Interview David - PIN'S AND NEEDLES

18 Février 2008
 
 

Cette interview a été réalisé à Vienne.
O.S. a renconté
David.


J’ai rencontré David il n'y pas longtemps, l'été dernier, tatoueur sur Vienne, calme et posé, je me devais d'interviewver ce personnage modeste, simple et tranquille, et se fut l’occasion en se 18 février 2008 d'en savoir un peu plus sur son travail.

Quand et comment as-tu découvert le tatouage ? Qu'est ce qui t'as motivé à faire ce métier ?

Et bien découvert dès que j'ai pu marcher, et aller me camoufler dans le lit de mes parents, donc sur mon père, donc après c'est le cercle vicieux, tu vois une fois, deux fois, et après tous les matins tu es impatient de te lever, pour aller regarder pendant que le père il dort se qui a sur la peau. Après tu apprends à parler et tu apprends à dire " c'est quoi papa ?" et tu apprends aussi ce que ça veut dire " Dégages, laisses moi tranquille !! ". (Rires collectif)
Et bien du coup, c'est un peu, pas le cercle vicieux, mais tu as envie de savoir, c'est la curiosité, tu ne sais pas vraiment que ça peut exister ce genre de métier, mais au final je ne sais pas, depuis que j'ai 2-3 ans c'est ce que je veux faire.

Attends tu savais déjà, si jeune ???

Inconsciemment c'est ce que je voulais faire, ce que je voulais porter, ce que je voulais plus ou moins faire, tu t'imagines pleins de trucs. Et du coup sans savoir que ça puisse vraiment exister, ouai c'est ce que je voulais faire. En grandissant et en s'affirmant t'arrive à persister, trouver du matériel. J'ai commencé après à me faire tatouer à 20 ans et ça a vraiment était là le déclique pour se lancer.

Tu as commencé vraiment à tatouer quand et comment ?

J'ai commencé en 2001, en fait d'abord j'ai commencé à 13 ans sur les bancs de l'école avec les aiguilles à coudre à maman et les conseils de papa.

A l'encre de chine.. ??

Ouai, ouai, à la Pélican, après ça ma passé, mais du coup j'ai commencé chez Couleur trip aux Terreaux (Lyon 01) en 2001, petite formation de 3 ans. Après j'ai eu envie de m'envoler seul et ça va faire cinq ans cet été que je suis sur Vienne.

Tu bosses à Vienne, loin de l'agitation de Lyon et des nombreuses boutiques. Est-ce que cette situation géographique te donne plus de libertés ou est contraignante ?

SÉRIE D'EXERCICES
A - Recopiez le passage de l'entretien avec le tatoueur compris entre « J’ai rencontré David » et « ce métier ? », bornes incluses.
B - Rédigez la suite de l'entretien avec le tatoueur, en reprenant après sa dernière phrase.

DONNÉES AFFICHÉES
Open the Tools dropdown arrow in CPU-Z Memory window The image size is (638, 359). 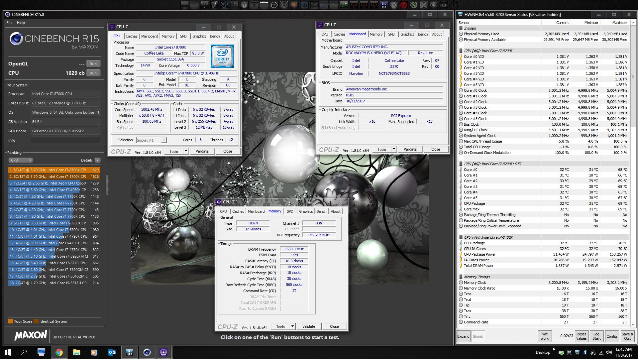292,326
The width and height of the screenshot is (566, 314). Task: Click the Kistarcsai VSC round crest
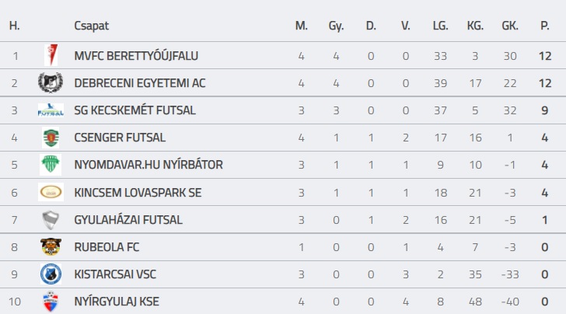[51, 274]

RÉSULTATS PAR TÂCHE
A -
J’ai rencontré David il n'y pas longtemps, l'été dernier, tatoueur sur Vienne, calme et posé, je me devais d'interviewver ce personnage modeste, simple et tranquille, et se fut l’occasion en se 18 février 2008 d'en savoir un peu plus sur son travail.

Quand et comment as-tu découvert le tatouage ? Qu'est ce qui t'as motivé à faire ce métier ?

B -
Il y a des deux. Beaucoup plus de liberté… enfin je ne sais pas si on peu appeler ça de la liberté, mais c'est bien car j'ai un autre rythme où tu n'as pas le 100 à l'heure de la ville, je peux bosser vraiment comme j'en ai envie, à ma sauce et tout, c'est un challenge aussi parce qu'il faut lancer, provoquer la demande, il n'y a que ton travail qui paie. Tu sais j'ai commencé vraiment à zéro ici, je ne connaissais personnes, et en même temps la stimulation Lyonnaise tatoueurs, les populations, ça me manque énormément moi aussi quand même, parce qu'au final on tourne un petit peu en rond. Il n'y a pas la stimulation des potes, où le soir tu te vois un verre " putain aujourd'hui j'ai fais ça… ". Mais voilà, bon ce n'est pas très loin non plus.

Si on parle de ton travail, as-tu un style particulier où un que tu préféré ?

Oui, carrément, j'aime bien le noir et gris, la couleur, le noir aussi, mais j'essaie de développer le bio, on va dire que ça se catégorise de plus en plus dans du bio, voilà c'est ce que je kiffe le plus, abstrait, avec beaucoup de volumes, de 3D, couleur ou noir et blanc ça n'a aucunes importance, c'est au goût de chacun.

Tu as des inspirations particulaires, moi, de ce que j'ai vu, je pense à H.R. Giger ou Philippe Druillet ?

Ouai, voilà, M.C. Escher beaucoup.

Oui… c'est un autre délire…

Oui, c'est un autre délire, mais on y est aussi, c'est à la fois mathématique et visuel.

Et, l'abstrait comme cela, c'est des gens qui t'amènent des dessins, où c'est des gens qui te laissent faire ?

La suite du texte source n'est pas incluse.